**EXERCISE REQUIREMENTS**
Copy every line of the items below word for word, leaving out the pictures.

**ROWS**
■ ■ ■ ■ ■ ■ ■
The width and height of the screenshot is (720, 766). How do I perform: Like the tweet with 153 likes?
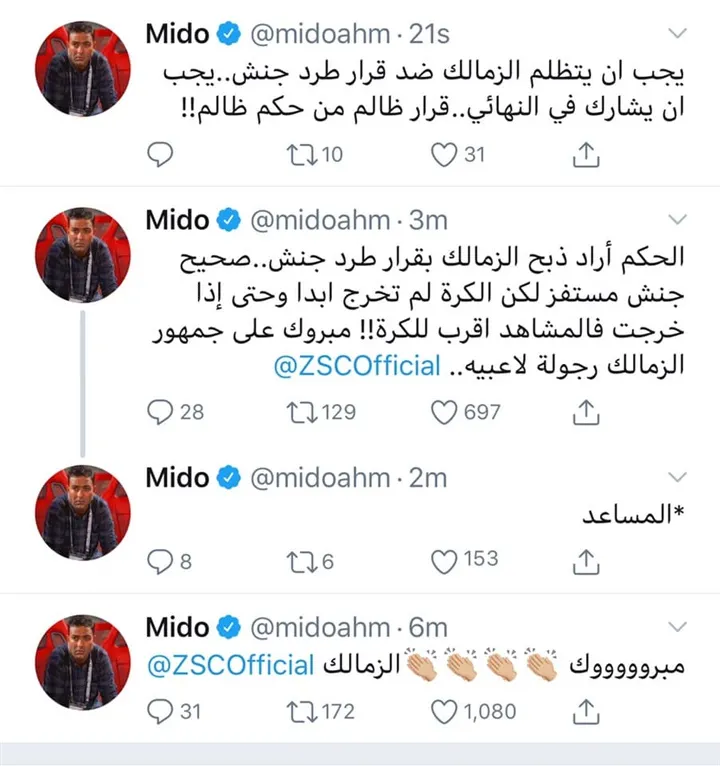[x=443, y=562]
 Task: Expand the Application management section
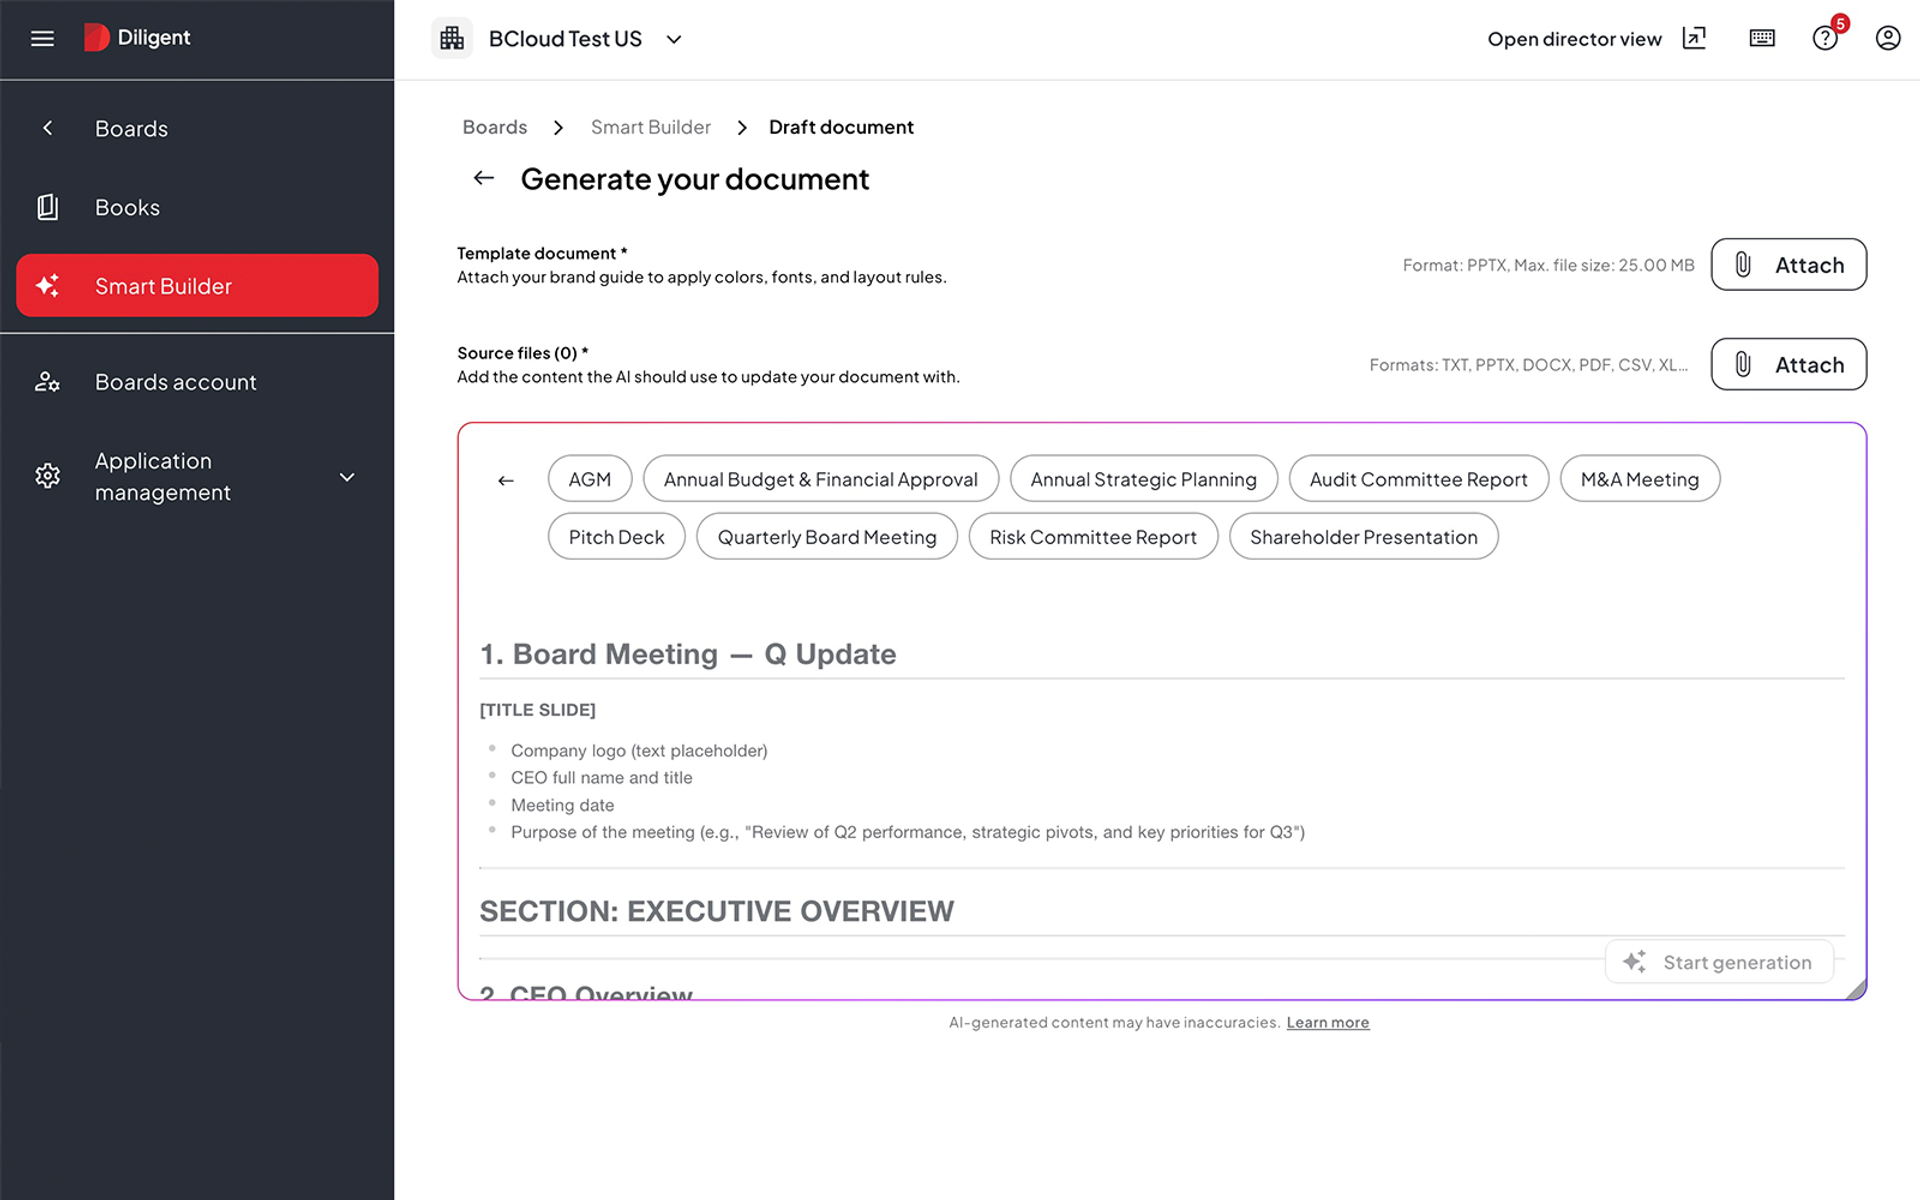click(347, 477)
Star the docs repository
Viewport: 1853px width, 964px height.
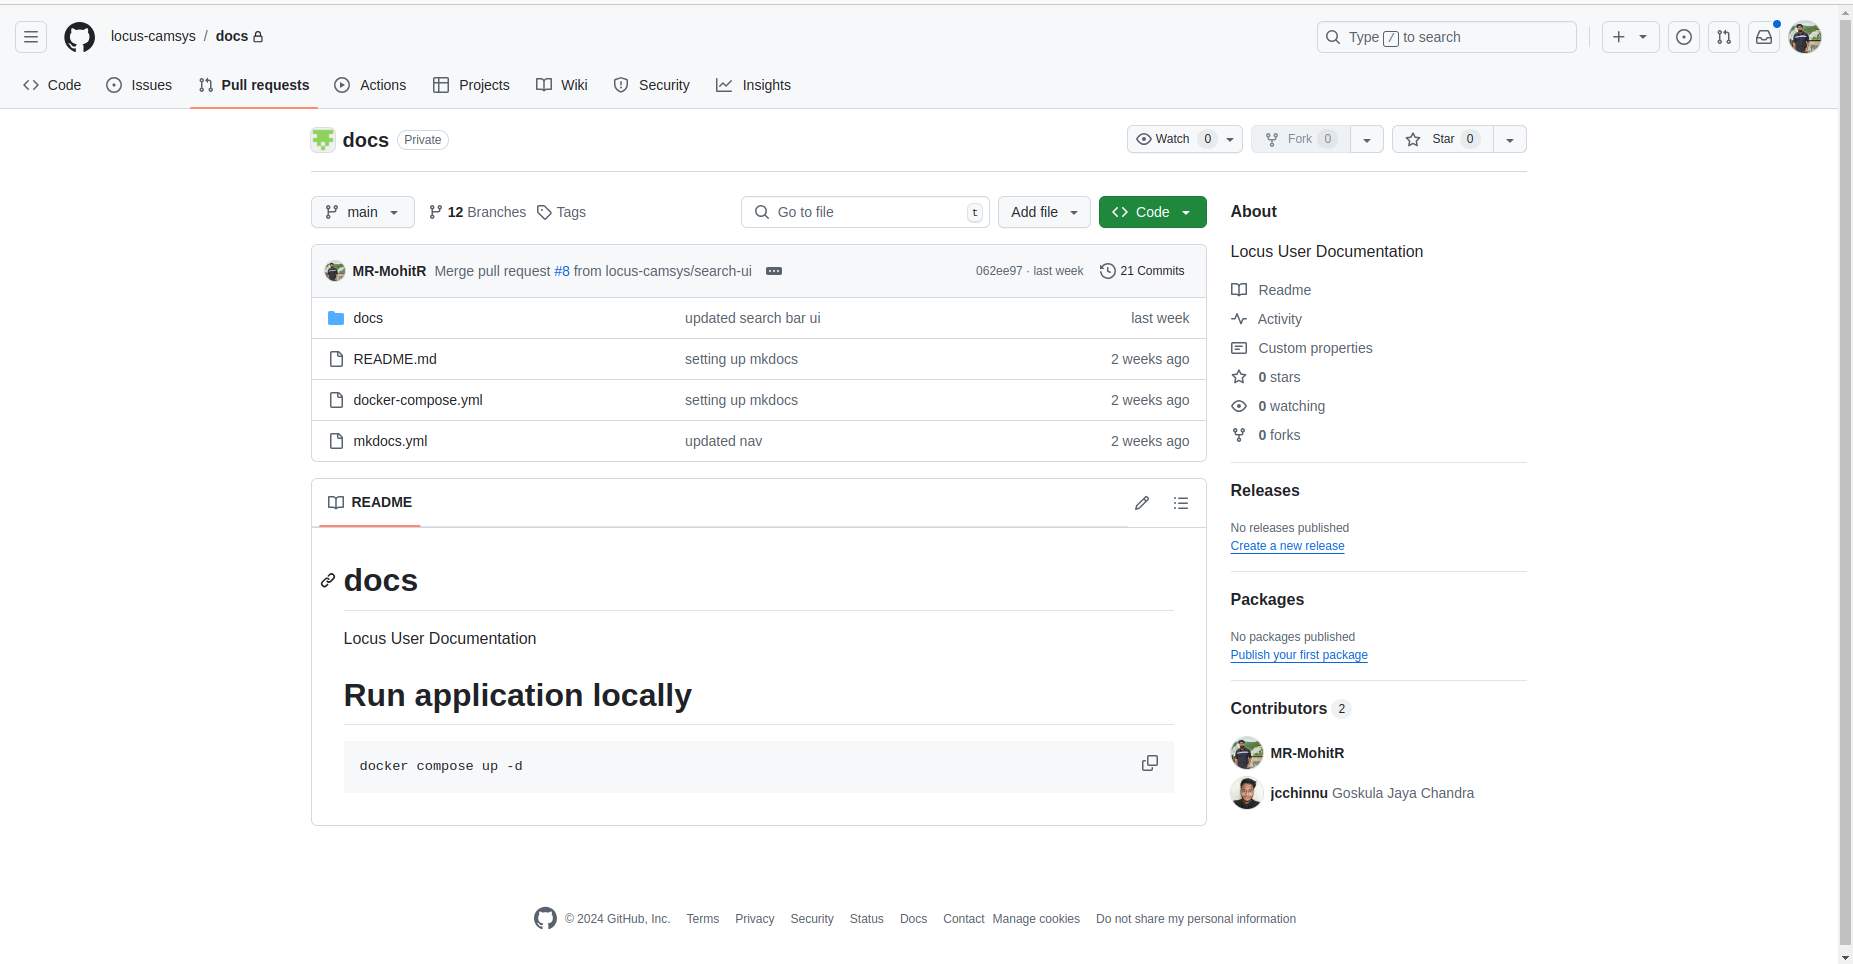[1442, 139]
■ ■ ■ ■ ■ ■ ■
**SOLUTION FOR THIS PROBLEM**
The width and height of the screenshot is (720, 766). How do I perform: Like the tweet with 153 likes?
[x=443, y=562]
 Task: Expand the Application management section
click(347, 477)
Star the docs repository
Viewport: 1853px width, 964px height.
[1442, 139]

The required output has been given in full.